The line of cars ahead of us was finally starting to creep out of the cemetery.
I never knew either of my grandfathers, and Judge Curie was the kind of man I imagined them to be, spewing witticisms and stories about their childhood or earlier years.
"Then what happened?"
"Well, my friends at the Supreme Court immediately recalled me to save face, probably theirs more than mine. Do you know what a recall is?"
I knew, but answered "No."
"Recalls, occur when a judge reaches the mandatory retirement age and they can't run for re-election anymore, but they have enough friends to let them stay on the bench. It gives the courts the advantage of some very well-seasoned jurists."
"Like you."
"Like me," he repeated as his pale blue eyes twinkled. I wondered if eyes faded like our other colors as we aged.
"Well, after two more years, they were still trying to get rid of me and they threw a much larger party. They sold tickets and gave me another scales of justice award, just what I needed like a hole in the head. Have you ever been inside the Medina Temple, Fiona?"
"I've driven past it." Actually, I associated Medina Temple with the circus. Briefly I pictured a retirement ceremony, in the same tenor: and in this ring, ladies and gentlemen, the retiree.
"Magnificent building."
"You had the reception there?"
"Yes."
"What happened after the party?"
He laughed and all of his wrinkles joined him. "I came into work the next morning just like I have for most of my life. It was pretty funny because they looked at me like senility had entered the room. I don't want to retire; they may have to carry me out feet first."
"Not you."
He shot me a look and then continued. "Well the very next week, by coincidence, a shortage of judges was announced and the Supreme Court recalled me and appointed me for another year of service. They reappoint me each year. I stepped down as presiding judge, just to meet them half way. Now things are better, I have less of a political role. I only go to the meetings where there is good food. I can miss meetings because I didn't remember or couldn't get a ride."
"So, you pretend to forget things?"
"Keep it to yourself."
"What year did you step down as presiding judge?"
"Maybe eight or ten years ago, hard to remember. Let's see, Laslo was the head for two years, Requin two years, Wall about four. So, it means I stepped down about eight years ago."
"Wall?"
"Judge Wall was in probate for many years. He was a good man.
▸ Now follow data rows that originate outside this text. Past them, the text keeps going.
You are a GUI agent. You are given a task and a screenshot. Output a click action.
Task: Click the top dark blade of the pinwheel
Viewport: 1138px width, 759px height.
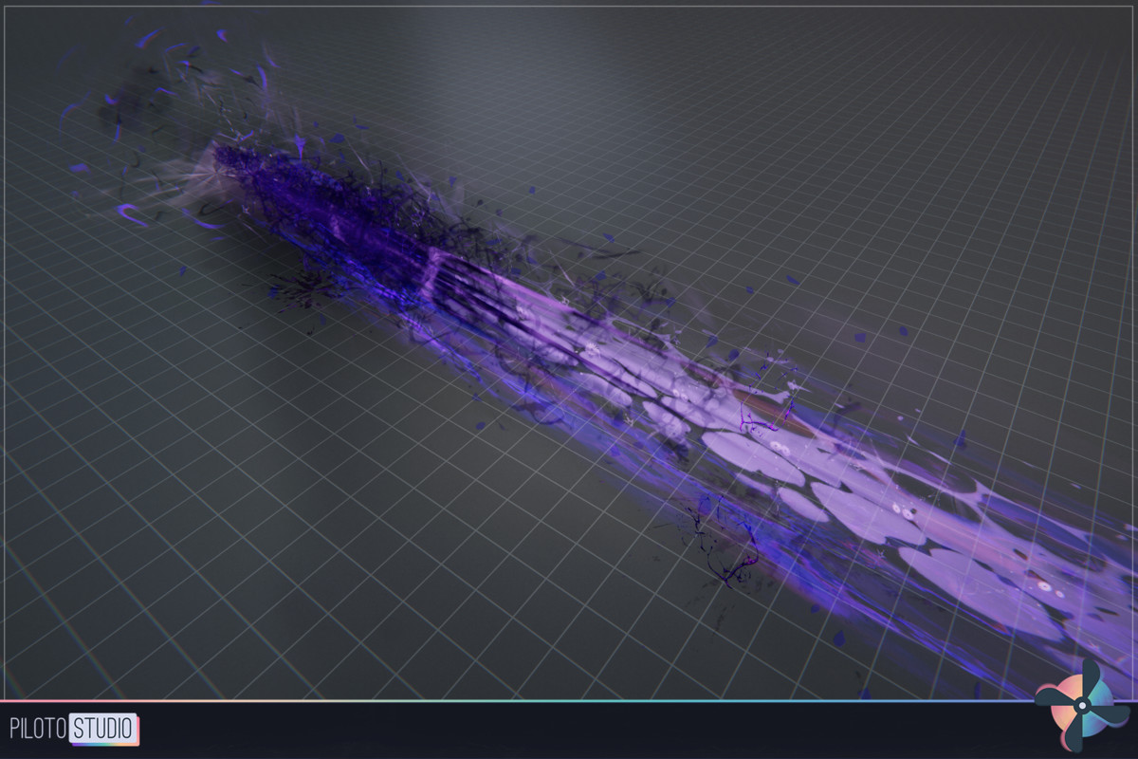tap(1091, 672)
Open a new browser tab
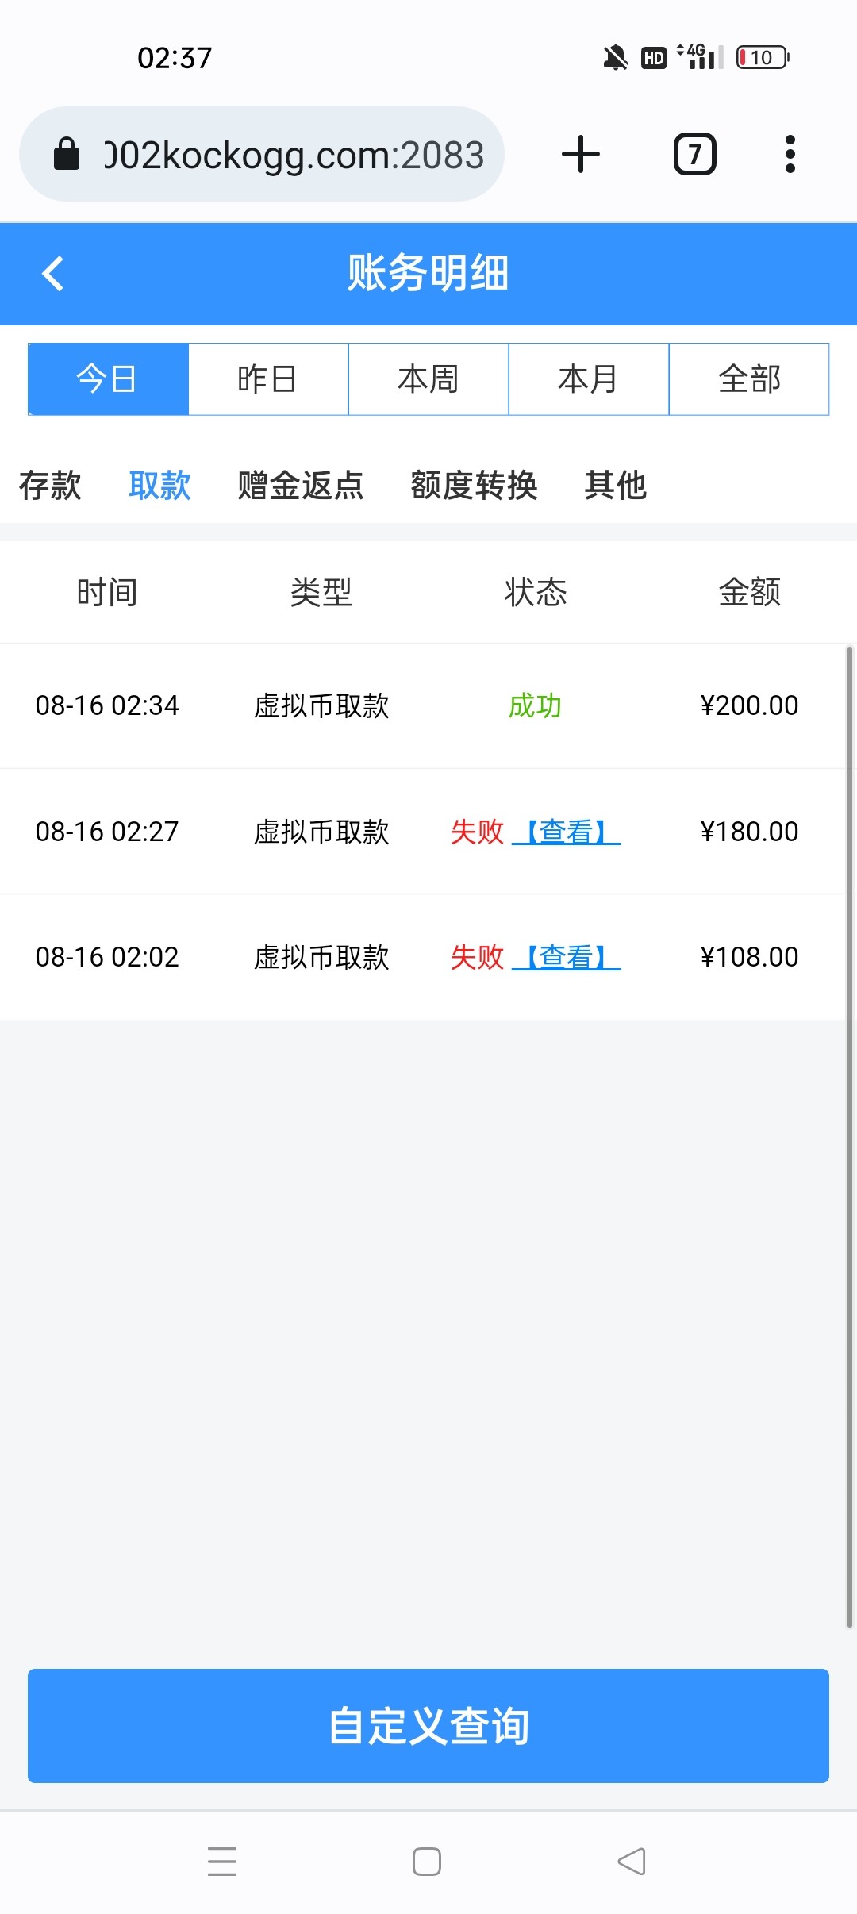 (x=581, y=154)
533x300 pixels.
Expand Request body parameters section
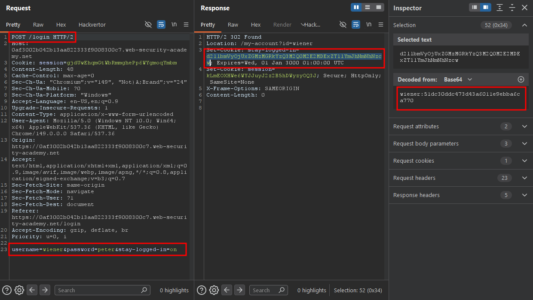461,144
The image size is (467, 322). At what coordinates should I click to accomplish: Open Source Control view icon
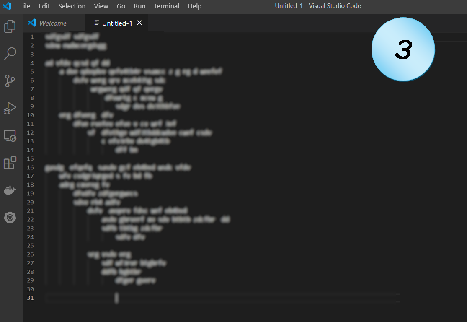pos(10,81)
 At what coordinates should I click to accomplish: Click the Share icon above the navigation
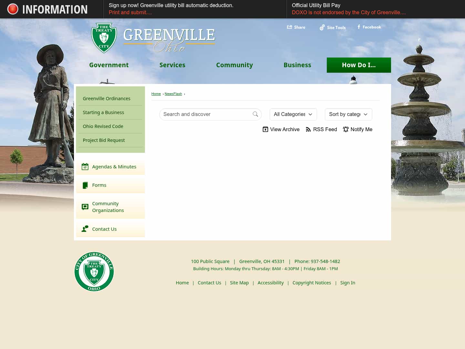tap(290, 27)
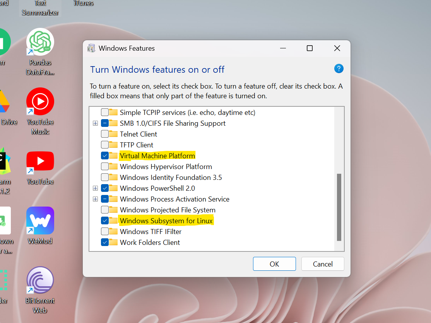Open the YouTube desktop shortcut

pyautogui.click(x=40, y=161)
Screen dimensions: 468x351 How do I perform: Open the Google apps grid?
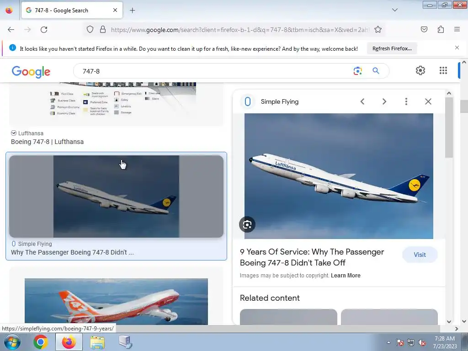[x=443, y=70]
He took over after me as the presiding judge and when he died just a few years later, Judge Requin was appointed."
"I didn't know Requin was ever the presiding judge."
"Oh yes, just before Judge King."
"Is it a two year term?"
"No, it continues until you retire, or drop dead. Oh, he had a terrible time at it and finally complained of health issues to bow out as gracefully as he could to return to being just a judge and not a manager."
"And Judge King was appointed next?"
"Yes, he was a breath of fresh air, integrity, drive, and ambition. We don't see many like him. He should have run for judge earlier in his career. He worked so hard, one time he even drafted an opinion several times before entering it."
"I thought the lawyers drafted the orders."